Goal of the exercise — Every line below that holds the string "agent" should be copied out.

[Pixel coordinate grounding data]
"""

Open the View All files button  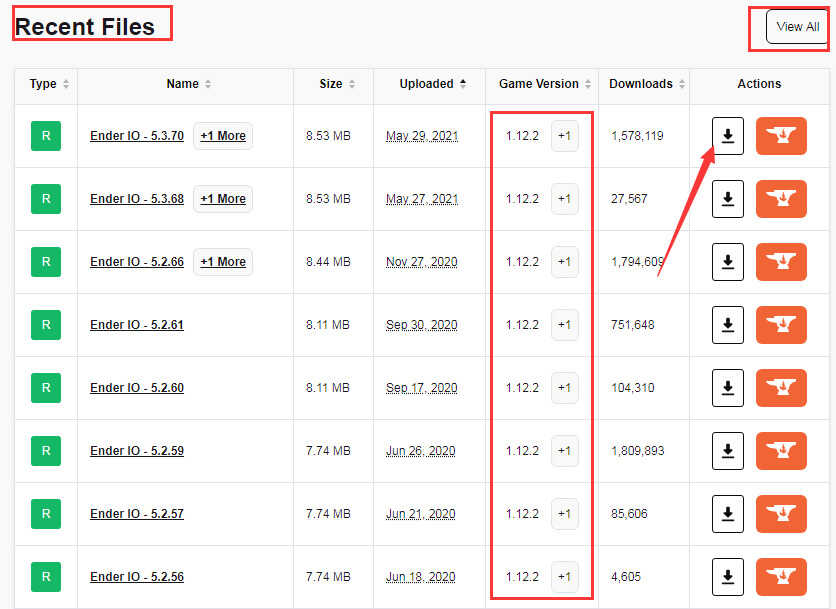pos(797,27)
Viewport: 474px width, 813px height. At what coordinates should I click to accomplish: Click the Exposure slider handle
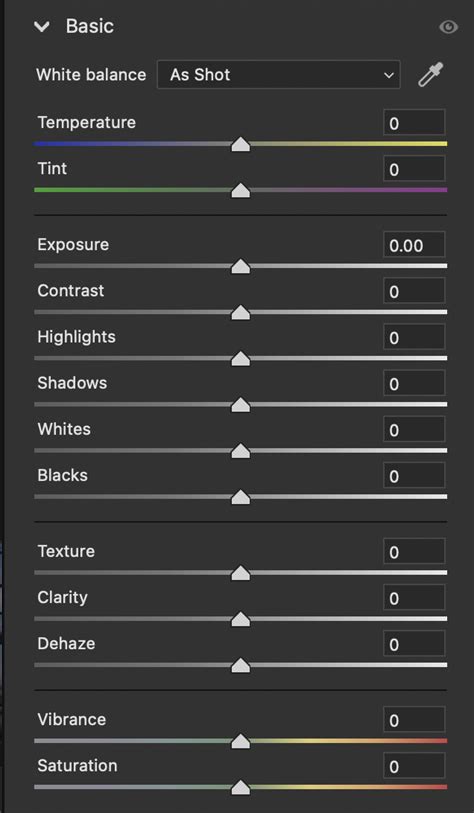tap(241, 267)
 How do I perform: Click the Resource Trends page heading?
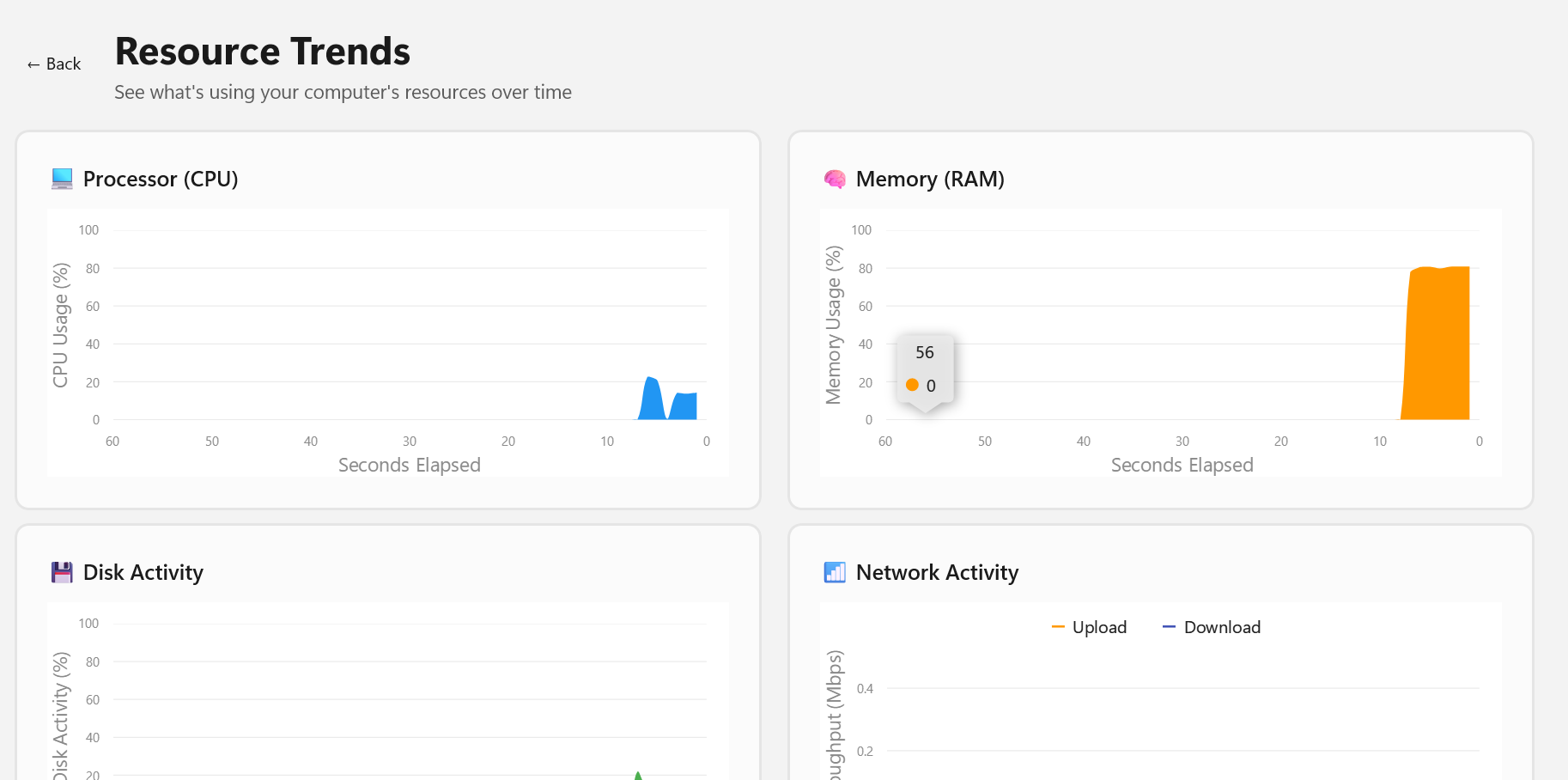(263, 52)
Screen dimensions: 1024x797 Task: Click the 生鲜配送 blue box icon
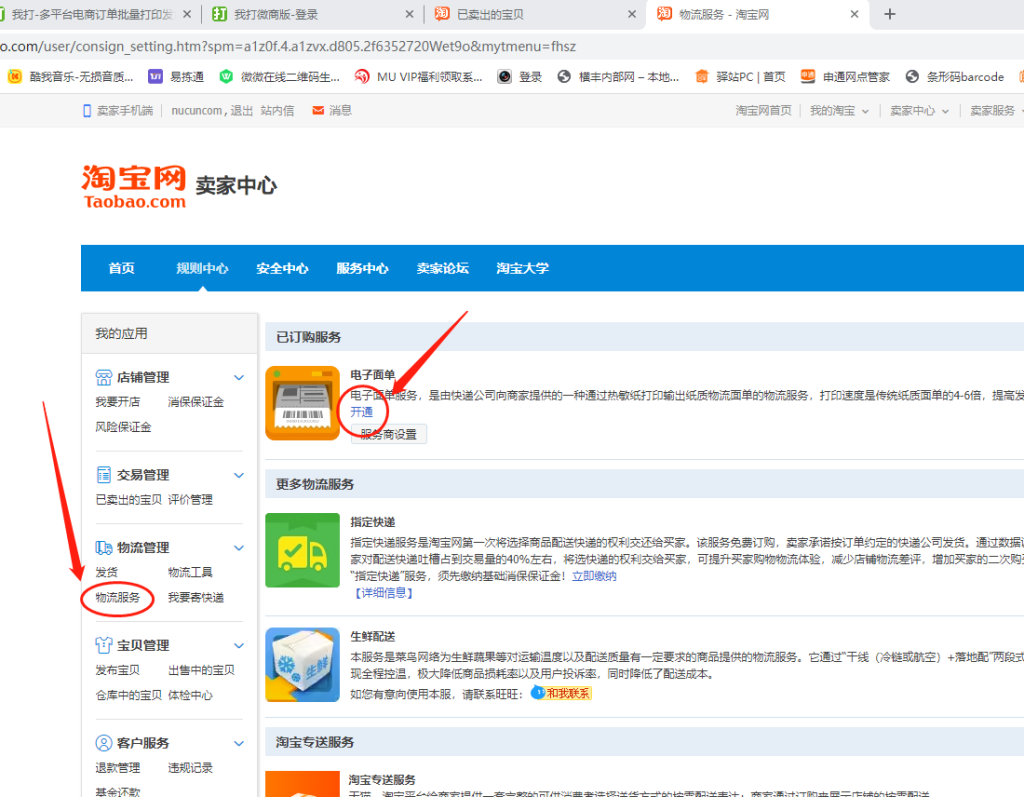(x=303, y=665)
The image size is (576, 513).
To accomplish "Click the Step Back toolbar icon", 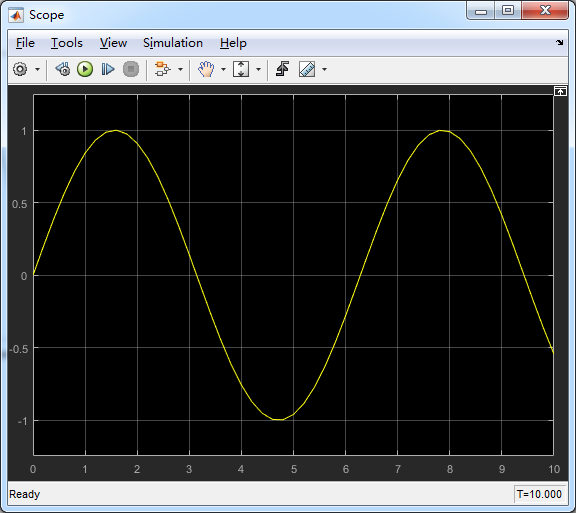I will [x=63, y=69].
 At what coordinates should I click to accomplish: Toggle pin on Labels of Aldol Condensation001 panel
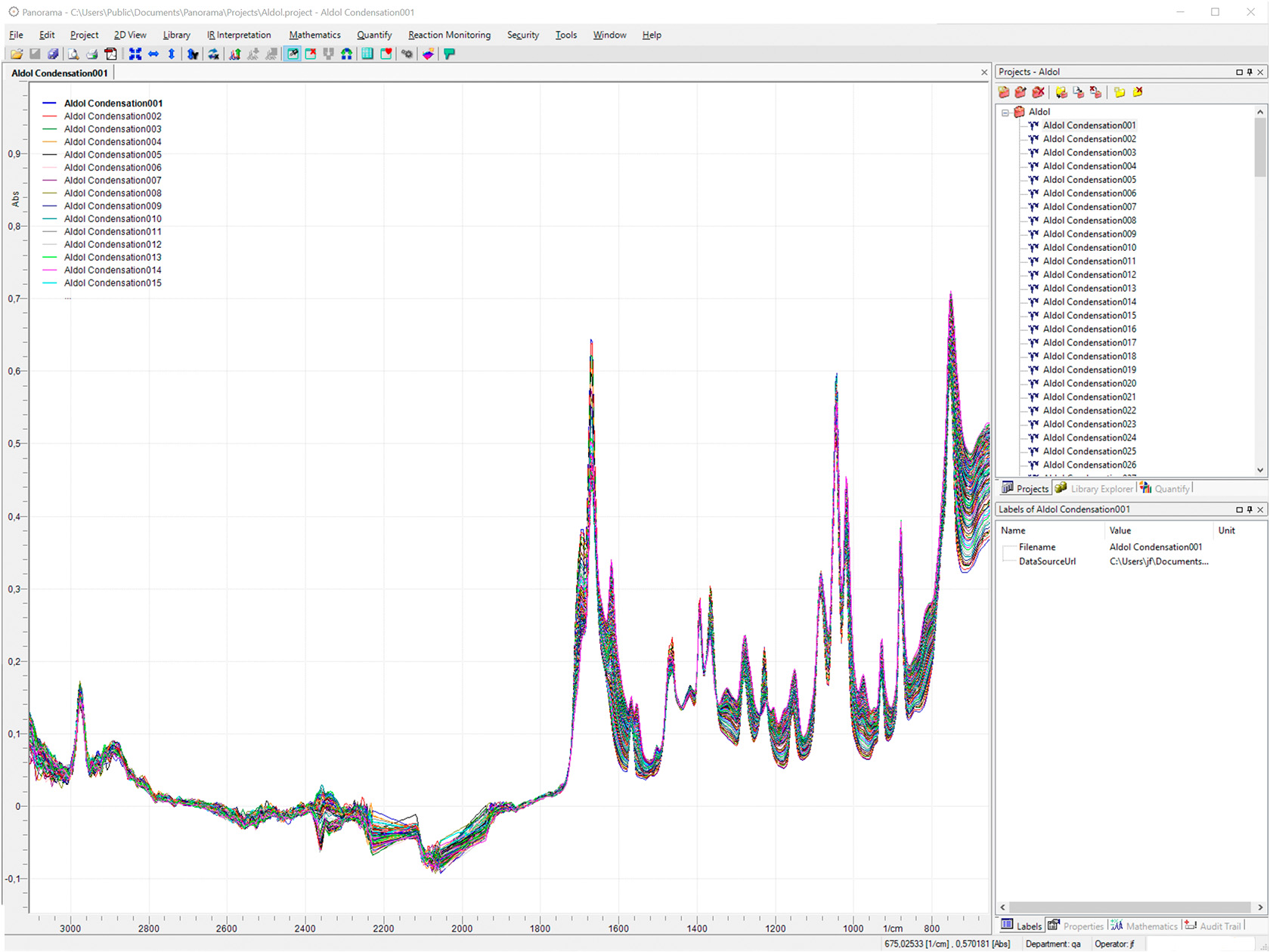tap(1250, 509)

"""
"""

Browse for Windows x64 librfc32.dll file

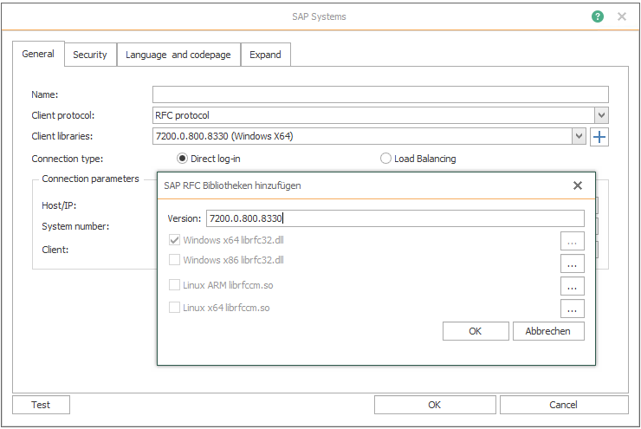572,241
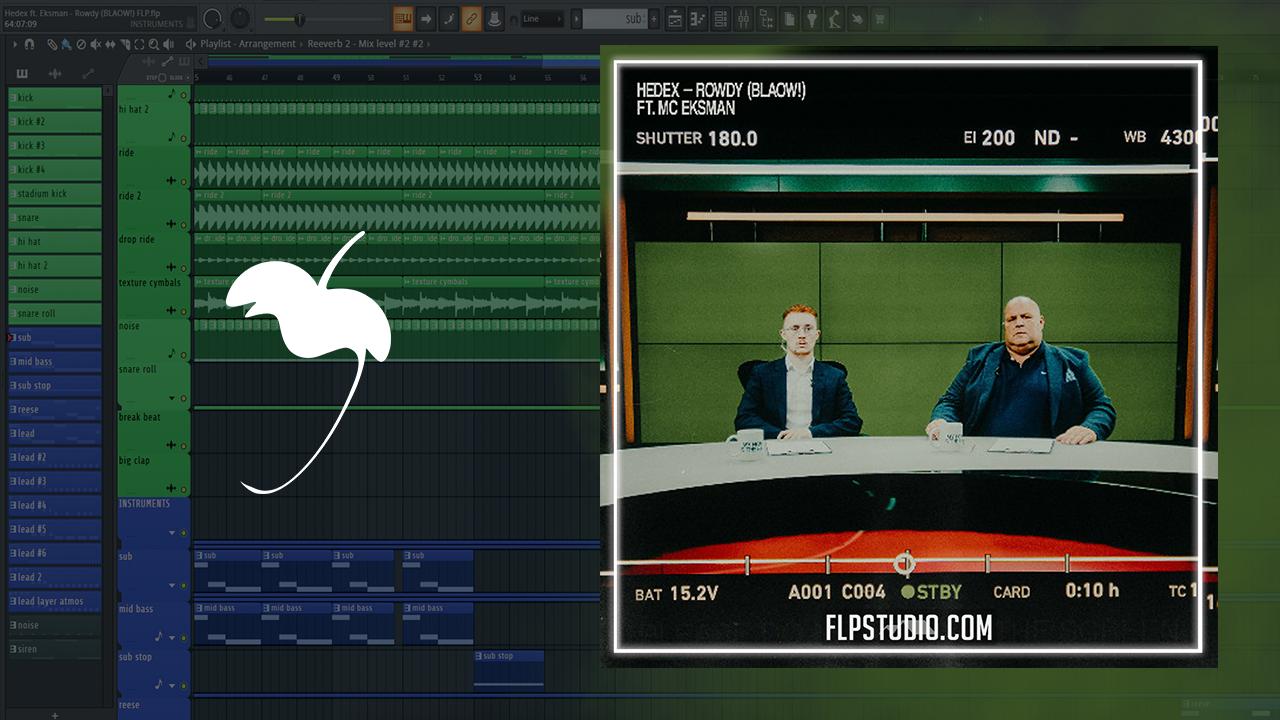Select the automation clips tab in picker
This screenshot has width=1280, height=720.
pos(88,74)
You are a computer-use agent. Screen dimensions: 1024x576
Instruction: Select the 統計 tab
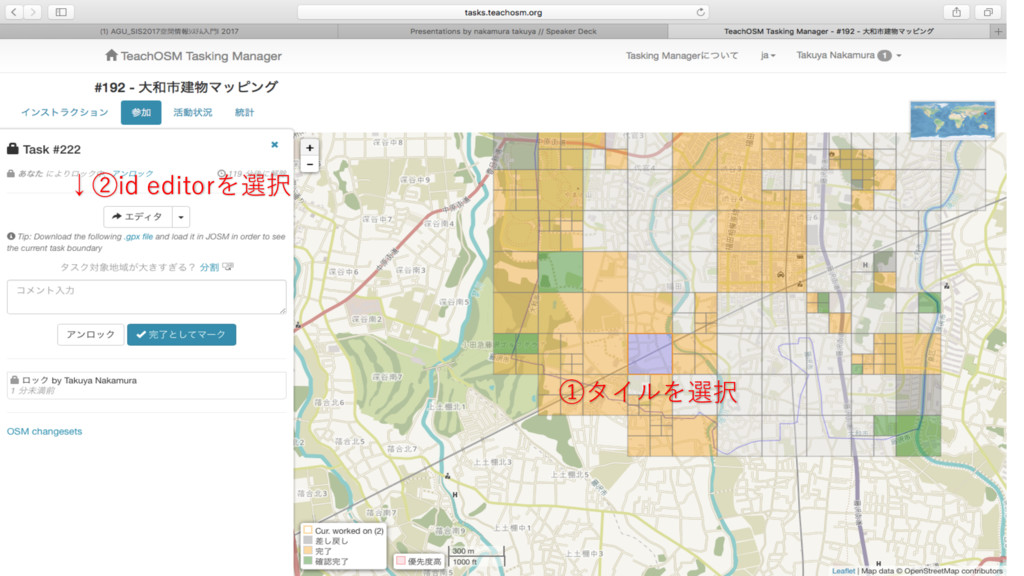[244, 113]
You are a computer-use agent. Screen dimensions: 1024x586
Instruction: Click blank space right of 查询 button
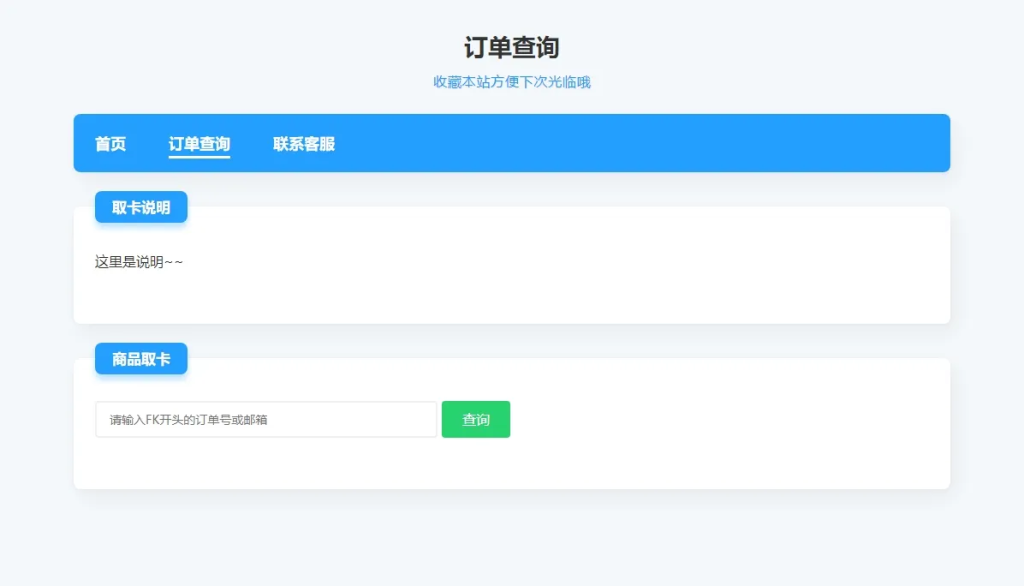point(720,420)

"""

Final answer —
You are a computer-use agent. Screen dimensions: 1024x576
You are a computer-use agent. Screen dimensions: 1024x586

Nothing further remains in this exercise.